Data provided below:

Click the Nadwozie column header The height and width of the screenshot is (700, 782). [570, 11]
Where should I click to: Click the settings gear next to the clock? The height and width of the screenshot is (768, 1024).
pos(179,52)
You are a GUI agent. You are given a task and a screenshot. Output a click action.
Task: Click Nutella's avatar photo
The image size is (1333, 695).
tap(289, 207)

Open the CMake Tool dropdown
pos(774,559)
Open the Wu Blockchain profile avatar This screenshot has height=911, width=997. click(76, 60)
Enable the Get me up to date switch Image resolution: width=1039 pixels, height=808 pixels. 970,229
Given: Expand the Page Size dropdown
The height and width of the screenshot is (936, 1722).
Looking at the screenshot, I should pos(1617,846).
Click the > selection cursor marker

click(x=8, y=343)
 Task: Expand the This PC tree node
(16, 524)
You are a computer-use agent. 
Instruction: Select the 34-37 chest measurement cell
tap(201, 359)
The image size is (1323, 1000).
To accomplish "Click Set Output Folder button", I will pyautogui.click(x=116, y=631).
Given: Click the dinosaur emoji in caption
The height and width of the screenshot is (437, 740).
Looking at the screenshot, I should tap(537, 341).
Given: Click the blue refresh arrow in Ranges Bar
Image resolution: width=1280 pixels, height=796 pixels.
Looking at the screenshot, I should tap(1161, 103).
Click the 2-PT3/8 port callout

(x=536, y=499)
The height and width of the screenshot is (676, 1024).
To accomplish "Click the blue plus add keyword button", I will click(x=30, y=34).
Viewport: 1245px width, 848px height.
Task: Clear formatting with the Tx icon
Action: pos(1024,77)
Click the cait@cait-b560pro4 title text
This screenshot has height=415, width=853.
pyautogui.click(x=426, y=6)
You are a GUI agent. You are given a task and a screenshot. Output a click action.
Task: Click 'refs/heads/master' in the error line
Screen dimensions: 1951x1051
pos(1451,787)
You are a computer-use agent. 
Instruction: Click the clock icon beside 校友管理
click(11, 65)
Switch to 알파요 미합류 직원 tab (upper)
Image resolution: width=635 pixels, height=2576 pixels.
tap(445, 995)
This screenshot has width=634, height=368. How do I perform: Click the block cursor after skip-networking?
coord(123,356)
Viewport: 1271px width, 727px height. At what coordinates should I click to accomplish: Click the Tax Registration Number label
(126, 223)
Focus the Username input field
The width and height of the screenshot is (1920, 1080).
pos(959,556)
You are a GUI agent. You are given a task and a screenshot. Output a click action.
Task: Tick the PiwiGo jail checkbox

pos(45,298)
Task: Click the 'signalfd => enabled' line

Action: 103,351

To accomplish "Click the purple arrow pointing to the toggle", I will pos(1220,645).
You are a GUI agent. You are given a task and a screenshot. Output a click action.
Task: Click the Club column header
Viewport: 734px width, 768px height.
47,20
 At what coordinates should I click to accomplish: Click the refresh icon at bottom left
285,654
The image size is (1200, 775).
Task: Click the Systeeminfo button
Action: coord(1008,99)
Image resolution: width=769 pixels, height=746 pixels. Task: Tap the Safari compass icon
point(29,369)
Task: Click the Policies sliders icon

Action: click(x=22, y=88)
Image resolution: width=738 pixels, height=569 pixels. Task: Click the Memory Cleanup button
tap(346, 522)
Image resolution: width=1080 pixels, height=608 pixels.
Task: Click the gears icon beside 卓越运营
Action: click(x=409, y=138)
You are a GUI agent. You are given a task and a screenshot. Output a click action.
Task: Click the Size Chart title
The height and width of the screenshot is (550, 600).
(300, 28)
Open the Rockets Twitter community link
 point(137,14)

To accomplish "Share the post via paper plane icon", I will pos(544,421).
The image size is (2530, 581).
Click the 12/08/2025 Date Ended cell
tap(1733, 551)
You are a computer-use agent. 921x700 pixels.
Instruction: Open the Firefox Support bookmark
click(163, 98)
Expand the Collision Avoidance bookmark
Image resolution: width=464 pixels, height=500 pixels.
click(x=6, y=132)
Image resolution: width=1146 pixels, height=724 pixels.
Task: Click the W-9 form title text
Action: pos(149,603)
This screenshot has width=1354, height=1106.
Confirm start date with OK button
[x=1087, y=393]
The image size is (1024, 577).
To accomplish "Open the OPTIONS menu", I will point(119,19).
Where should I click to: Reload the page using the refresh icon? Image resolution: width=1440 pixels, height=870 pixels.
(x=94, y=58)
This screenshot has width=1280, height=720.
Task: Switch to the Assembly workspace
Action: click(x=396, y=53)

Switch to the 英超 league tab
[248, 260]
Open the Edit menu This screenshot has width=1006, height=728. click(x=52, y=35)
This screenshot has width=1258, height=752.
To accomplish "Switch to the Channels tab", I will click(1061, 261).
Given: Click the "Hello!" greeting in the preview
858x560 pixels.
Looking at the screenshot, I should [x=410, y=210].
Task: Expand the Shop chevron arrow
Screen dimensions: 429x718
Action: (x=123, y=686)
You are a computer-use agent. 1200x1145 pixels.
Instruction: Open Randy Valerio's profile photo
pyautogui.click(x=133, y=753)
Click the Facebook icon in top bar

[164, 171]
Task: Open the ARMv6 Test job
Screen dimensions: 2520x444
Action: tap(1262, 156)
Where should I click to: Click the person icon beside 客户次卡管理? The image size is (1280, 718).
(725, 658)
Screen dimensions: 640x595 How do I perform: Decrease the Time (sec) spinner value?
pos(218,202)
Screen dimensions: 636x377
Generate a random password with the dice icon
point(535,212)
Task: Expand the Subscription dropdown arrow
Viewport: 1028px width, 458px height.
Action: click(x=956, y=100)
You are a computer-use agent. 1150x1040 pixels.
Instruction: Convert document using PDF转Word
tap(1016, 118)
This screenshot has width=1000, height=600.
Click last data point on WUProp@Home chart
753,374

End of Data provided.

Repeat the lines above with every word intact.

Click the Nadwozie column header The height and width of the screenshot is (700, 782). [570, 11]
Where should I click to: Click the settings gear next to the clock? The height and width of the screenshot is (768, 1024).
pos(179,52)
You are a GUI agent. You are given a task and a screenshot. Output a click action.
Task: Click Nutella's avatar photo
The image size is (1333, 695).
tap(289, 207)

Open the CMake Tool dropdown
pos(774,559)
Open the Wu Blockchain profile avatar This screenshot has height=911, width=997. click(76, 60)
Enable the Get me up to date switch Image resolution: width=1039 pixels, height=808 pixels. 970,229
Given: Expand the Page Size dropdown
The height and width of the screenshot is (936, 1722).
Looking at the screenshot, I should pos(1617,846).
Click the > selection cursor marker

click(x=8, y=343)
 Task: Expand the This PC tree node
(16, 524)
You are a computer-use agent. 
Instruction: Select the 34-37 chest measurement cell
tap(201, 359)
The image size is (1323, 1000).
To accomplish "Click Set Output Folder button", I will pyautogui.click(x=116, y=631).
Given: Click the dinosaur emoji in caption
The height and width of the screenshot is (437, 740).
Looking at the screenshot, I should tap(537, 341).
Given: Click the blue refresh arrow in Ranges Bar
Image resolution: width=1280 pixels, height=796 pixels.
Looking at the screenshot, I should tap(1161, 103).
Click the 2-PT3/8 port callout

(x=536, y=499)
The height and width of the screenshot is (676, 1024).
To accomplish "Click the blue plus add keyword button", I will click(x=30, y=34).
Viewport: 1245px width, 848px height.
Task: Clear formatting with the Tx icon
Action: pos(1024,77)
Click the cait@cait-b560pro4 title text
This screenshot has height=415, width=853.
pyautogui.click(x=426, y=6)
You are a GUI agent. You are given a task and a screenshot. Output a click action.
Task: Click 'refs/heads/master' in the error line
Screen dimensions: 1951x1051
pos(1451,787)
You are a computer-use agent. 
Instruction: Click the clock icon beside 校友管理
click(11, 65)
Switch to 알파요 미합류 직원 tab (upper)
Image resolution: width=635 pixels, height=2576 pixels.
tap(445, 995)
This screenshot has width=634, height=368. How do I perform: Click the block cursor after skip-networking?
coord(123,356)
Viewport: 1271px width, 727px height. At what coordinates should I click to accomplish: Click the Tax Registration Number label
(126, 223)
Focus the Username input field
The width and height of the screenshot is (1920, 1080).
pos(959,556)
You are a GUI agent. You are given a task and a screenshot. Output a click action.
Task: Tick the PiwiGo jail checkbox

pos(45,298)
Task: Click the 'signalfd => enabled' line

Action: 103,351

To accomplish "Click the purple arrow pointing to the toggle", I will pos(1220,645).
You are a GUI agent. You are given a task and a screenshot. Output a click action.
Task: Click the Club column header
Viewport: 734px width, 768px height.
47,20
 At what coordinates should I click to accomplish: Click the refresh icon at bottom left
285,654
The image size is (1200, 775).
Task: Click the Systeeminfo button
Action: coord(1008,99)
Image resolution: width=769 pixels, height=746 pixels. Task: Tap the Safari compass icon
point(29,369)
Task: Click the Policies sliders icon

Action: click(x=22, y=88)
Image resolution: width=738 pixels, height=569 pixels. Task: Click the Memory Cleanup button
tap(346, 522)
Image resolution: width=1080 pixels, height=608 pixels.
Task: Click the gears icon beside 卓越运营
Action: click(x=409, y=138)
You are a GUI agent. You are given a task and a screenshot. Output a click action.
Task: Click the Size Chart title
The height and width of the screenshot is (550, 600).
(300, 28)
Open the Rockets Twitter community link
 point(137,14)

To accomplish "Share the post via paper plane icon", I will pos(544,421).
The image size is (2530, 581).
Click the 12/08/2025 Date Ended cell
tap(1733, 551)
You are a computer-use agent. 921x700 pixels.
Instruction: Open the Firefox Support bookmark
click(163, 98)
Expand the Collision Avoidance bookmark
Image resolution: width=464 pixels, height=500 pixels.
click(x=6, y=132)
Image resolution: width=1146 pixels, height=724 pixels.
Task: Click the W-9 form title text
Action: pos(149,603)
This screenshot has width=1354, height=1106.
Confirm start date with OK button
[x=1087, y=393]
The image size is (1024, 577).
To accomplish "Open the OPTIONS menu", I will point(119,19).
Where should I click to: Reload the page using the refresh icon? Image resolution: width=1440 pixels, height=870 pixels.
(x=94, y=58)
This screenshot has width=1280, height=720.
Task: Switch to the Assembly workspace
Action: click(x=396, y=53)

Switch to the 英超 league tab
[248, 260]
Open the Edit menu This screenshot has width=1006, height=728. click(x=52, y=35)
This screenshot has width=1258, height=752.
To accomplish "Switch to the Channels tab", I will click(1061, 261).
Given: Click the "Hello!" greeting in the preview
858x560 pixels.
Looking at the screenshot, I should [x=410, y=210].
Task: Expand the Shop chevron arrow
Screen dimensions: 429x718
Action: (x=123, y=686)
You are a computer-use agent. 1200x1145 pixels.
Instruction: Open Randy Valerio's profile photo
pyautogui.click(x=133, y=753)
Click the Facebook icon in top bar

[164, 171]
Task: Open the ARMv6 Test job
Screen dimensions: 2520x444
Action: tap(1262, 156)
Where should I click to: Click the person icon beside 客户次卡管理? The image size is (1280, 718).
(725, 658)
Screen dimensions: 640x595 How do I perform: Decrease the Time (sec) spinner value?
pos(218,202)
Screen dimensions: 636x377
Generate a random password with the dice icon
point(535,212)
Task: Expand the Subscription dropdown arrow
Viewport: 1028px width, 458px height.
Action: click(x=956, y=100)
You are a computer-use agent. 1150x1040 pixels.
Instruction: Convert document using PDF转Word
tap(1016, 118)
This screenshot has width=1000, height=600.
Click last data point on WUProp@Home chart
753,374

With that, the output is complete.